SET EXERCISE: Echo the lines of the material that open with the line containing "This screenshot has" and close with the line containing "Click the user icon beside name field", both included, leaving out the pictures.

STORED RECORDS:
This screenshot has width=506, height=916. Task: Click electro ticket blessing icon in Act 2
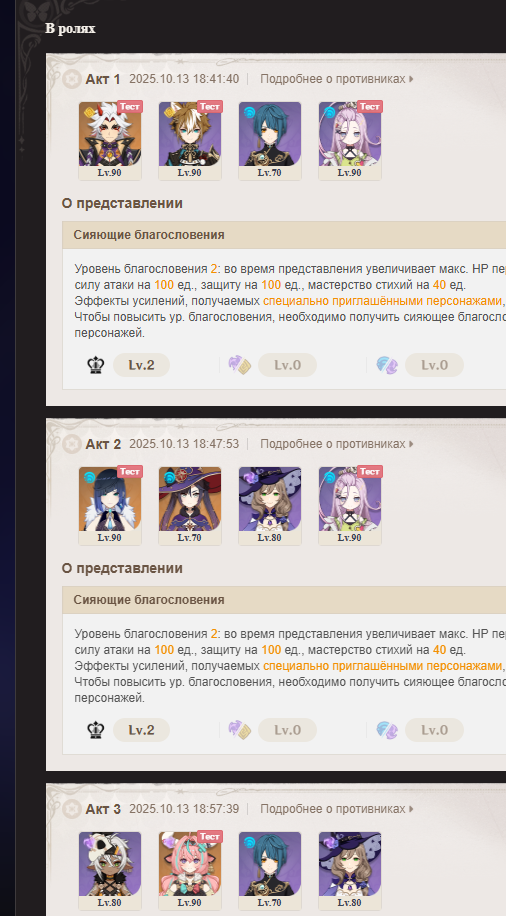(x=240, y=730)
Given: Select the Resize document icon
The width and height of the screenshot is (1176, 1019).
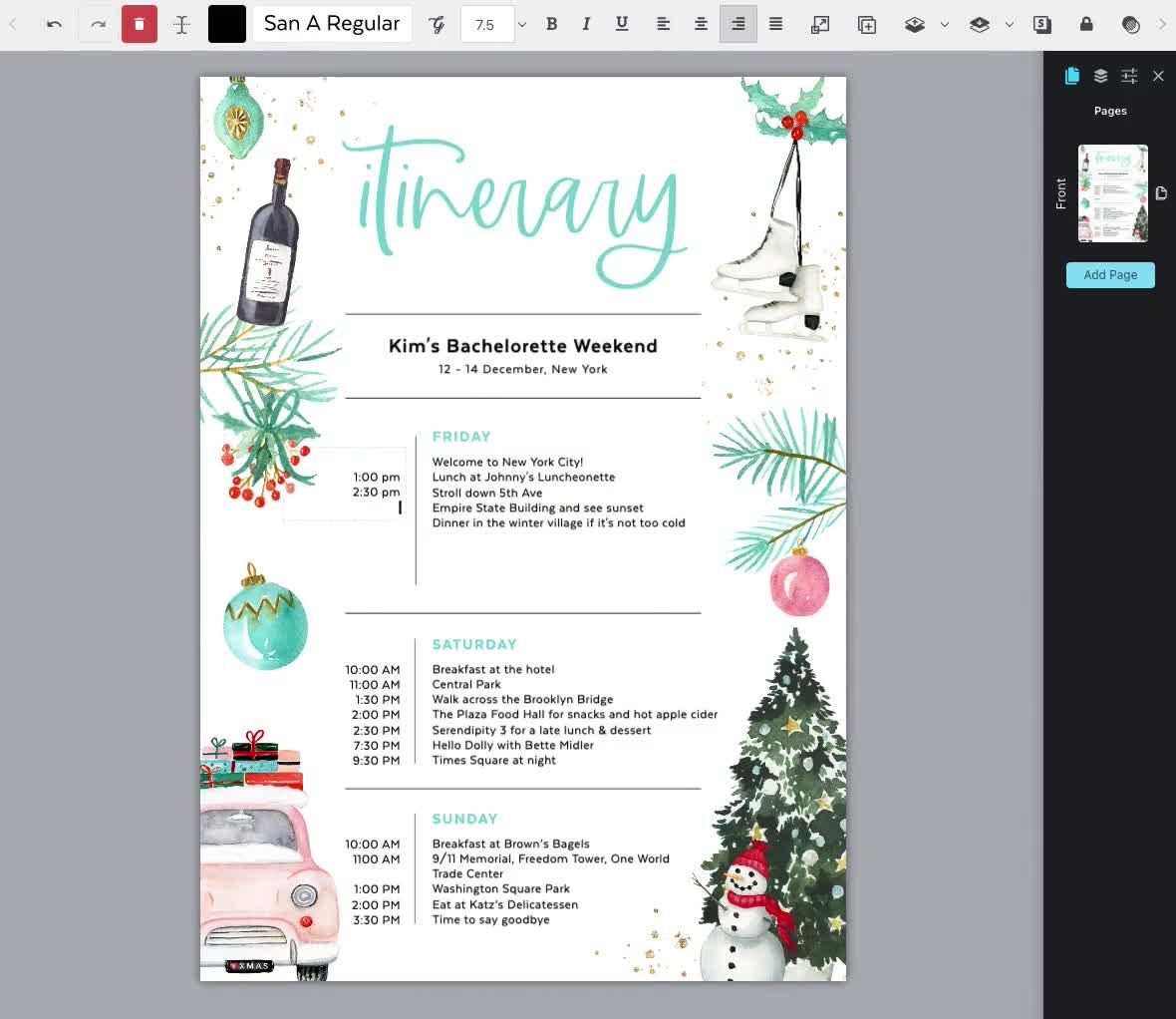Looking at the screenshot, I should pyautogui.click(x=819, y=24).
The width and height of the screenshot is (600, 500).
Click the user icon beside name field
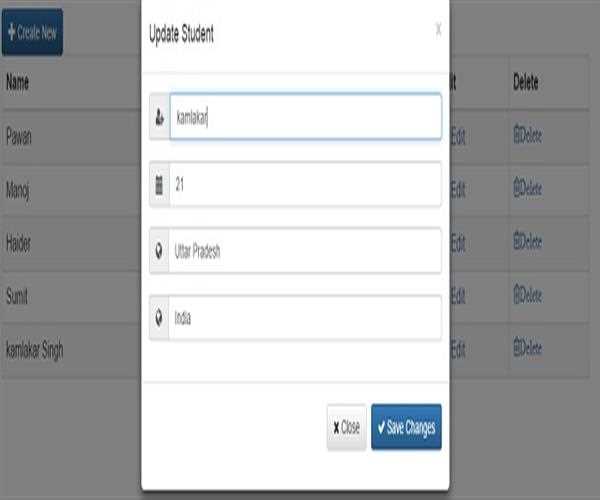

--

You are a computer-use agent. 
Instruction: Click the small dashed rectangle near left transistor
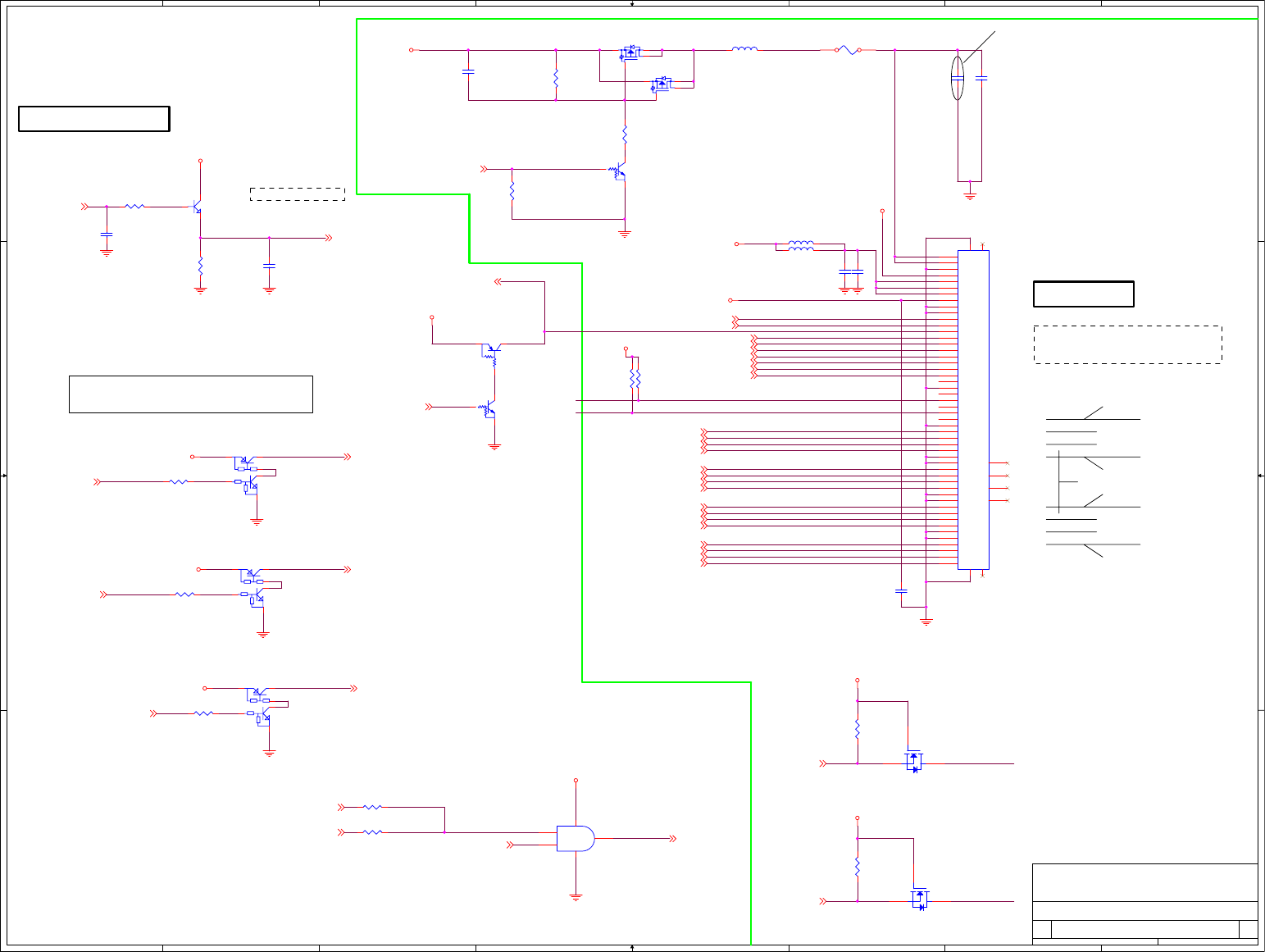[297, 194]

FULL SOLUTION:
This screenshot has width=506, height=916. Task: Click electro ticket blessing icon in Act 2
(x=240, y=730)
Given: Select the Resize document icon
The width and height of the screenshot is (1176, 1019).
Looking at the screenshot, I should pyautogui.click(x=819, y=24).
The width and height of the screenshot is (600, 500).
Click the user icon beside name field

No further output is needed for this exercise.